All of the records below need to be copied exactly.
Records provided: Begin
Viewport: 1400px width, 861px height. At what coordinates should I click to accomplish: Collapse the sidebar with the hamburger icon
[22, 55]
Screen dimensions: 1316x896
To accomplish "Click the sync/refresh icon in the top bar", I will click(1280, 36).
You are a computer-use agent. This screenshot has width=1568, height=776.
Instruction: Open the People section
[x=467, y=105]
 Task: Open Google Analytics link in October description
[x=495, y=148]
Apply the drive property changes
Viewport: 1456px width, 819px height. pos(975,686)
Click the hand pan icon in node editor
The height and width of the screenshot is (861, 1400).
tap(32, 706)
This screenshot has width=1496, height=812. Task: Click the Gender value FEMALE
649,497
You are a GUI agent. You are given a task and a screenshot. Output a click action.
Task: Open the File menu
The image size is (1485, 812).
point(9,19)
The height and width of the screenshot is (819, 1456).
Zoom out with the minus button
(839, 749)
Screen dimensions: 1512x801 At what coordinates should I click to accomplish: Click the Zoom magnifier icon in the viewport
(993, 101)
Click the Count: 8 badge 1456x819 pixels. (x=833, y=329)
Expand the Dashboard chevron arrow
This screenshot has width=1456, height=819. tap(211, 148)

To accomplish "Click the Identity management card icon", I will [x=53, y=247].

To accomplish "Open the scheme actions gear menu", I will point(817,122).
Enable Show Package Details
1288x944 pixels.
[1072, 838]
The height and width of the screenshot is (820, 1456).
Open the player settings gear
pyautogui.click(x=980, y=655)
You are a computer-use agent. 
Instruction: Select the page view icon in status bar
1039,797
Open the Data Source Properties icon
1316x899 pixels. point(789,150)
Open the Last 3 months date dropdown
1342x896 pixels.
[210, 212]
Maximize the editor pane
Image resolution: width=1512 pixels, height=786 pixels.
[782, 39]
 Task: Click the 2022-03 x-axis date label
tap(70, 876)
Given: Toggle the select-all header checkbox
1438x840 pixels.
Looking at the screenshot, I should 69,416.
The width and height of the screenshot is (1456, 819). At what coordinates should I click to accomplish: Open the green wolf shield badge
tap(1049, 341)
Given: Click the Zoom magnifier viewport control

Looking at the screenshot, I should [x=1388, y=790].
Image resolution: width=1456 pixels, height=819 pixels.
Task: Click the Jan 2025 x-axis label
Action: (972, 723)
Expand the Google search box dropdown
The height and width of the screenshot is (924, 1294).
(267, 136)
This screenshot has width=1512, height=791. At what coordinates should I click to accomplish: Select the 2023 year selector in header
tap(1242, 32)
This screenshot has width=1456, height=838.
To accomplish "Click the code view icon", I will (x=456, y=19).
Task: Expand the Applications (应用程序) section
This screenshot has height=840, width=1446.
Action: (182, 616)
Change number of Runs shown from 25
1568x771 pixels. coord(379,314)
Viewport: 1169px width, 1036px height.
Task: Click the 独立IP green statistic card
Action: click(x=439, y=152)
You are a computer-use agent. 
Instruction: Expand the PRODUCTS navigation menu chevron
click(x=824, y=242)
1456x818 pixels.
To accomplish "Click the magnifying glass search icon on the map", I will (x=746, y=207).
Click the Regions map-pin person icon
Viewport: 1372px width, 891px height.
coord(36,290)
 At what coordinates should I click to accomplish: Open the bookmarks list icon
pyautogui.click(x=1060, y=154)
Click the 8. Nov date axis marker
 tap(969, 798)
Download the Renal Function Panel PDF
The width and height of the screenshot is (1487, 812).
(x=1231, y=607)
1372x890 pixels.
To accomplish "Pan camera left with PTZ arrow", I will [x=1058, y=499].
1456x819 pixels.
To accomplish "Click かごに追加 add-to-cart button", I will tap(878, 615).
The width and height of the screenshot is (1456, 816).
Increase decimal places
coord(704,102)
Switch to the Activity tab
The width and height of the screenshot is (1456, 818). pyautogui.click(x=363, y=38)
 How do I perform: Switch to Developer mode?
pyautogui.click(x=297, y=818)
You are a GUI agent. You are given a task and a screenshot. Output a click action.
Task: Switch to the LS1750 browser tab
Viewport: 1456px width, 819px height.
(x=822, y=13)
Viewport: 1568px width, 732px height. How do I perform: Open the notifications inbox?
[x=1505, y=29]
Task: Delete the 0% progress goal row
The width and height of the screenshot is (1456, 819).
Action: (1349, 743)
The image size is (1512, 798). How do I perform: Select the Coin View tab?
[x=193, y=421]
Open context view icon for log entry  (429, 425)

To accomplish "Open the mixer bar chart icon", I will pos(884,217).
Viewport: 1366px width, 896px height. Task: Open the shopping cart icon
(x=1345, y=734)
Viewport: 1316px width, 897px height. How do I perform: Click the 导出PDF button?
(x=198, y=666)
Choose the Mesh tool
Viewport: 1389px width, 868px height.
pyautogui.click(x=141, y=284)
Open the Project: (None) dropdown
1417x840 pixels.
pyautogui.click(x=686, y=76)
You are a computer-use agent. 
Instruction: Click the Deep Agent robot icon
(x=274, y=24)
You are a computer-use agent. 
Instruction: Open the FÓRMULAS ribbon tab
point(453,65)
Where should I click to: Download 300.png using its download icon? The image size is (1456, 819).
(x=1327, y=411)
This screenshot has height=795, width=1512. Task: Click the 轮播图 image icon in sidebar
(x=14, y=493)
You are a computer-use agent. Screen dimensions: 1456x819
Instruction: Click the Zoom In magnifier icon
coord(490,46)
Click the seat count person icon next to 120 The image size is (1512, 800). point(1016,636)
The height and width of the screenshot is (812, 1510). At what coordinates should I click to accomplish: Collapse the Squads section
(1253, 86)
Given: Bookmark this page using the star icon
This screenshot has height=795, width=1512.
Records provided: End
Expected output:
Viewport: 1400px width, 861px height. At what coordinates should I click to accomplish: Collapse the sidebar with the hamburger icon
[22, 55]
Screen dimensions: 1316x896
To accomplish "Click the sync/refresh icon in the top bar", I will click(1280, 36).
You are a computer-use agent. This screenshot has width=1568, height=776.
Instruction: Open the People section
[x=467, y=105]
 Task: Open Google Analytics link in October description
[x=495, y=148]
Apply the drive property changes
Viewport: 1456px width, 819px height. pos(975,686)
Click the hand pan icon in node editor
The height and width of the screenshot is (861, 1400).
tap(32, 706)
This screenshot has width=1496, height=812. Task: Click the Gender value FEMALE
649,497
You are a GUI agent. You are given a task and a screenshot. Output a click action.
Task: Open the File menu
The image size is (1485, 812).
point(9,19)
The height and width of the screenshot is (819, 1456).
Zoom out with the minus button
(839, 749)
Screen dimensions: 1512x801 At what coordinates should I click to accomplish: Click the Zoom magnifier icon in the viewport
(993, 101)
Click the Count: 8 badge 1456x819 pixels. (x=833, y=329)
Expand the Dashboard chevron arrow
This screenshot has width=1456, height=819. tap(211, 148)

To accomplish "Click the Identity management card icon", I will [x=53, y=247].

To accomplish "Open the scheme actions gear menu", I will point(817,122).
Enable Show Package Details
1288x944 pixels.
[1072, 838]
The height and width of the screenshot is (820, 1456).
Open the player settings gear
pyautogui.click(x=980, y=655)
You are a computer-use agent. 
Instruction: Select the page view icon in status bar
1039,797
Open the Data Source Properties icon
1316x899 pixels. point(789,150)
Open the Last 3 months date dropdown
1342x896 pixels.
[210, 212]
Maximize the editor pane
Image resolution: width=1512 pixels, height=786 pixels.
[782, 39]
 Task: Click the 2022-03 x-axis date label
tap(70, 876)
Given: Toggle the select-all header checkbox
1438x840 pixels.
Looking at the screenshot, I should 69,416.
The width and height of the screenshot is (1456, 819). At what coordinates should I click to accomplish: Open the green wolf shield badge
tap(1049, 341)
Given: Click the Zoom magnifier viewport control

Looking at the screenshot, I should [x=1388, y=790].
Image resolution: width=1456 pixels, height=819 pixels.
Task: Click the Jan 2025 x-axis label
Action: (972, 723)
Expand the Google search box dropdown
The height and width of the screenshot is (924, 1294).
(267, 136)
This screenshot has width=1512, height=791. At what coordinates should I click to accomplish: Select the 2023 year selector in header
tap(1242, 32)
This screenshot has width=1456, height=838.
To accomplish "Click the code view icon", I will (x=456, y=19).
Task: Expand the Applications (应用程序) section
This screenshot has height=840, width=1446.
Action: (182, 616)
Change number of Runs shown from 25
1568x771 pixels. coord(379,314)
Viewport: 1169px width, 1036px height.
Task: Click the 独立IP green statistic card
Action: click(x=439, y=152)
You are a computer-use agent. 
Instruction: Expand the PRODUCTS navigation menu chevron
click(x=824, y=242)
1456x818 pixels.
To accomplish "Click the magnifying glass search icon on the map", I will (x=746, y=207).
Click the Regions map-pin person icon
Viewport: 1372px width, 891px height.
coord(36,290)
 At what coordinates should I click to accomplish: Open the bookmarks list icon
pyautogui.click(x=1060, y=154)
Click the 8. Nov date axis marker
 tap(969, 798)
Download the Renal Function Panel PDF
The width and height of the screenshot is (1487, 812).
(x=1231, y=607)
1372x890 pixels.
To accomplish "Pan camera left with PTZ arrow", I will [x=1058, y=499].
1456x819 pixels.
To accomplish "Click かごに追加 add-to-cart button", I will tap(878, 615).
The width and height of the screenshot is (1456, 816).
Increase decimal places
coord(704,102)
Switch to the Activity tab
The width and height of the screenshot is (1456, 818). pyautogui.click(x=363, y=38)
 How do I perform: Switch to Developer mode?
pyautogui.click(x=297, y=818)
You are a GUI agent. You are given a task and a screenshot. Output a click action.
Task: Switch to the LS1750 browser tab
Viewport: 1456px width, 819px height.
(x=822, y=13)
Viewport: 1568px width, 732px height. How do I perform: Open the notifications inbox?
[x=1505, y=29]
Task: Delete the 0% progress goal row
The width and height of the screenshot is (1456, 819).
Action: (1349, 743)
The image size is (1512, 798). How do I perform: Select the Coin View tab?
[x=193, y=421]
Open context view icon for log entry  (429, 425)

To accomplish "Open the mixer bar chart icon", I will pos(884,217).
Viewport: 1366px width, 896px height. Task: Open the shopping cart icon
(x=1345, y=734)
Viewport: 1316px width, 897px height. How do I perform: Click the 导出PDF button?
(x=198, y=666)
Choose the Mesh tool
Viewport: 1389px width, 868px height.
pyautogui.click(x=141, y=284)
Open the Project: (None) dropdown
1417x840 pixels.
pyautogui.click(x=686, y=76)
You are a computer-use agent. 
Instruction: Click the Deep Agent robot icon
(x=274, y=24)
You are a computer-use agent. 
Instruction: Open the FÓRMULAS ribbon tab
point(453,65)
Where should I click to: Download 300.png using its download icon? The image size is (1456, 819).
(x=1327, y=411)
This screenshot has height=795, width=1512. Task: Click the 轮播图 image icon in sidebar
(x=14, y=493)
You are a computer-use agent. Screen dimensions: 1456x819
Instruction: Click the Zoom In magnifier icon
coord(490,46)
Click the seat count person icon next to 120 The image size is (1512, 800). point(1016,636)
The height and width of the screenshot is (812, 1510). At what coordinates should I click to accomplish: Collapse the Squads section
(1253, 86)
Given: Bookmark this page using the star icon
This screenshot has height=795, width=1512.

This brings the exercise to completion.